About Sickle Cell Disease
Sickle cell disease is a genetic disorder of the red blood cells caused by a mutation in the HBB gene. This gene encodes a protein that is a key component of hemoglobin, a protein complex whose function is to transport oxygen in the body. The result of the mutation is less efficient oxygen transport and the formation of red blood cells that have a sickle shape. These sickle shaped cells are much less flexible than healthy cells and can block blood vessels or rupture cells. People with sickle cell disease typically suffer from serious clinical consequences, which may include anemia, pain, infections, stroke, heart disease, pulmonary hypertension, kidney failure, liver disease, and reduced life expectancy.
About Losmapimod
Losmapimod is a selective p38α/β mitogen activated protein kinase (MAPK) inhibitor. Fulcrum exclusively in-licensed losmapimod from GSK following Fulcrum’s discovery of the role of p38α/β inhibitors in the reduction of DUX4 expression and an extensive review of known compounds. Results reported from the Phase 2b ReDUX4 trial demonstrated slowed disease progression and improved function, including positive impacts on upper extremity strength and functional measures supporting losmapimod’s potential to be a transformative therapy for the treatment of FSHD. Although losmapimod had never previously been explored in muscular dystrophies, it had been evaluated in more than 3,600 subjects in clinical trials across multiple other indications, with no safety signals attributed to losmapimod. Losmapimod has been granted U.S. Food and Drug Administration (FDA) Fast Track designation and Orphan Drug Designation for the treatment of FSHD. Losmapimod is currently being evaluated in a Phase 3 multi-center randomized, double-blind, placebo-controlled, 48-week parallel-group study in people with FSHD (NCT05397470).
About FSHD
FSHD is a serious, rare, progressive and debilitating disease for which there are no approved treatments.

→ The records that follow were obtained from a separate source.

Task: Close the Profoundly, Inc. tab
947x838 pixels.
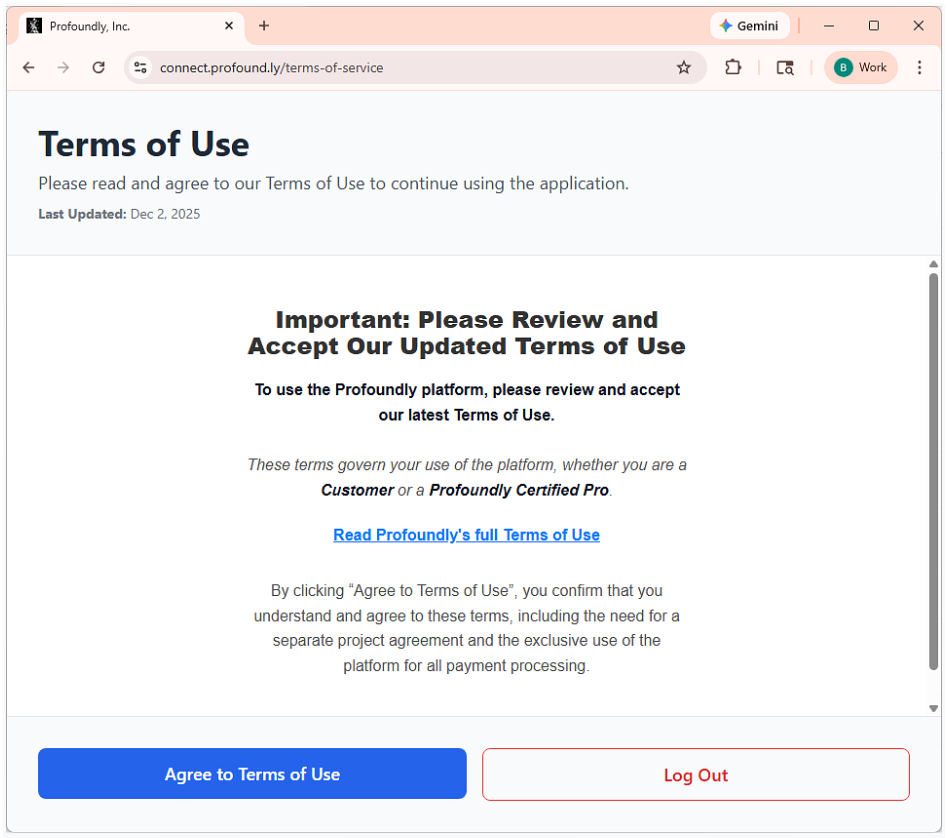Action: [x=229, y=25]
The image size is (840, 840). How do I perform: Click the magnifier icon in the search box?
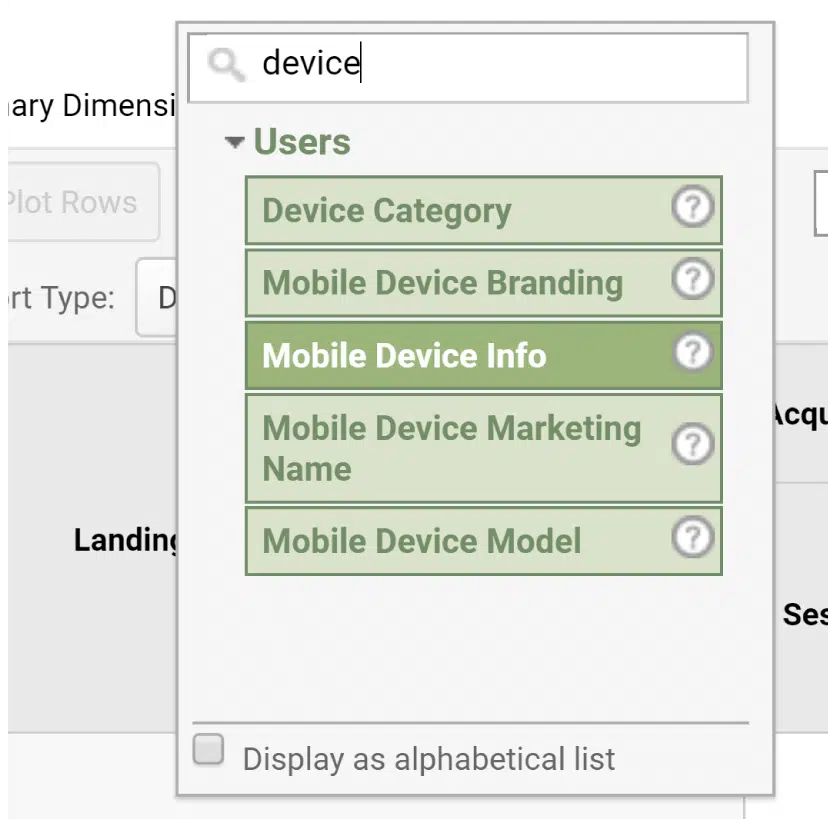pos(226,66)
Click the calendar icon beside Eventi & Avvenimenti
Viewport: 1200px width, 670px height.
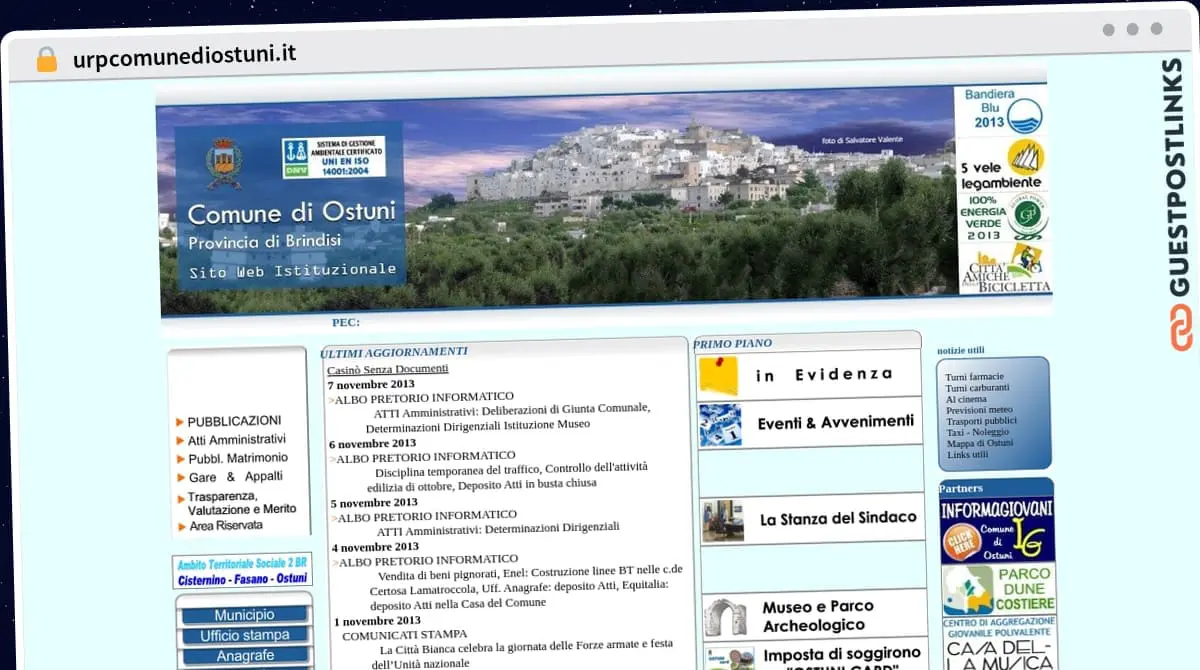(720, 424)
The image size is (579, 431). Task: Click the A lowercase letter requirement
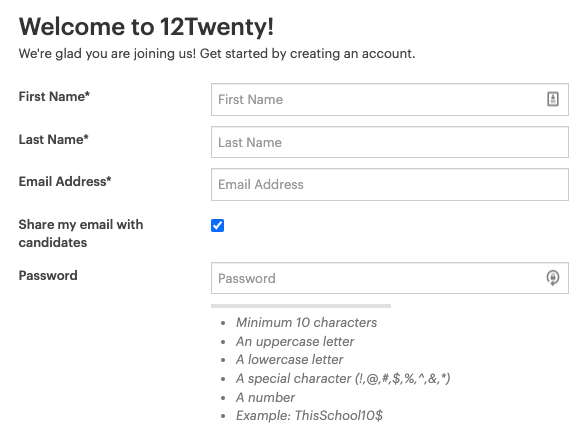tap(290, 359)
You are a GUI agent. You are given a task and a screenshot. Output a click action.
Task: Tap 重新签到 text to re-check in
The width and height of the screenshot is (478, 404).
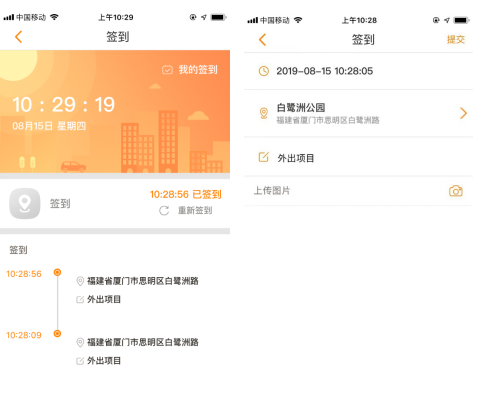195,210
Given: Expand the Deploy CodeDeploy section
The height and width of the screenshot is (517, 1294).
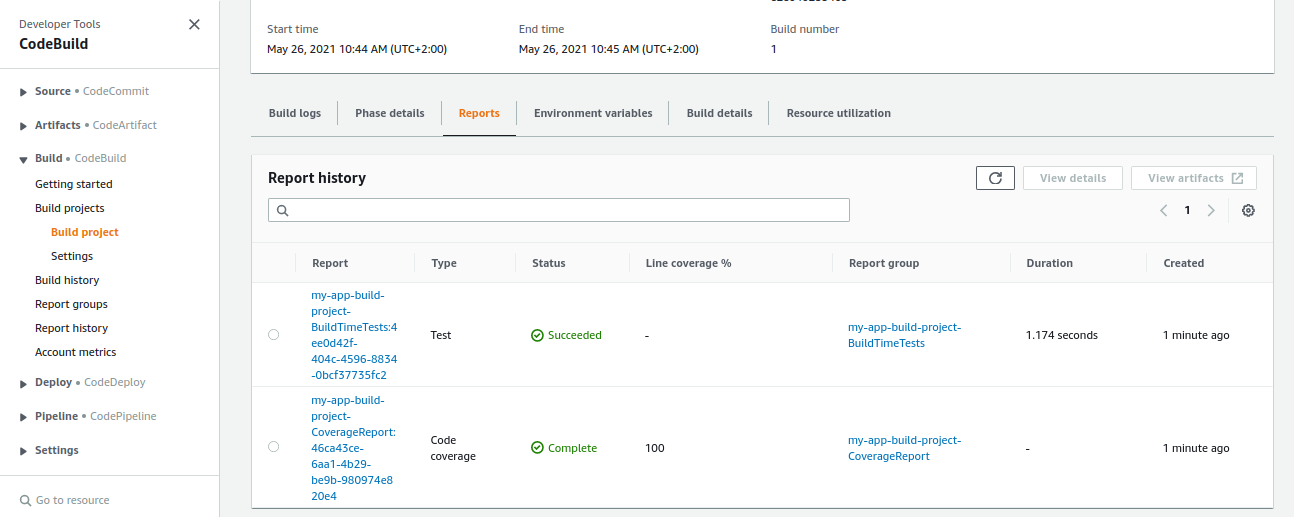Looking at the screenshot, I should [24, 383].
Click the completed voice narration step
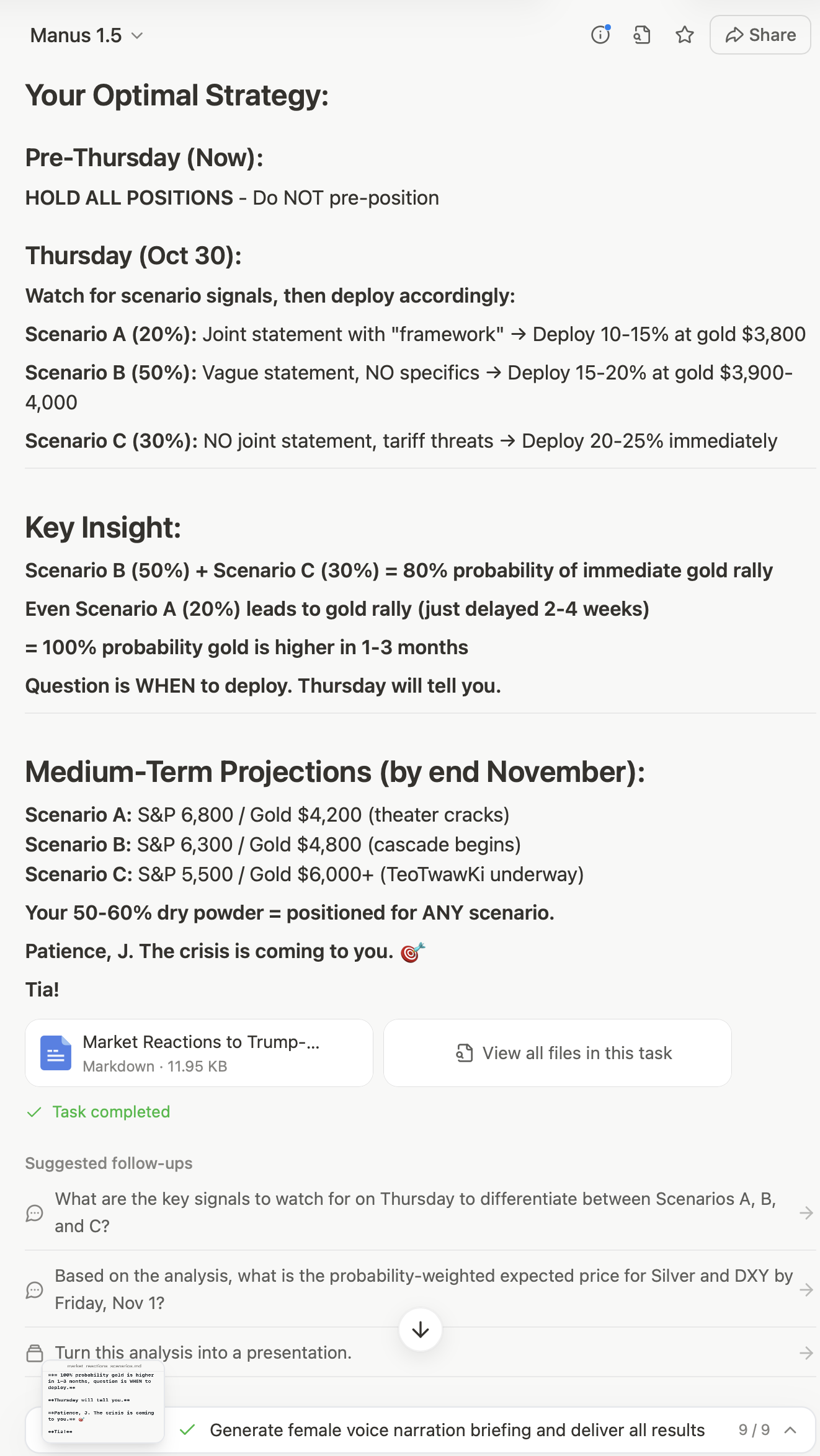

It is characterized by fat infiltration of skeletal muscle leading to muscular atrophy involving primarily the face, scapula and shoulders, upper arms, and abdomen. Impact on patients includes profound decreases in the ability to perform activities of daily living, loss of upper limb function, loss of mobility and independence and chronic pain. FSHD is one of the most common forms of muscular dystrophy and has an estimated patient population of 16,000 to 38,000 in the United States alone.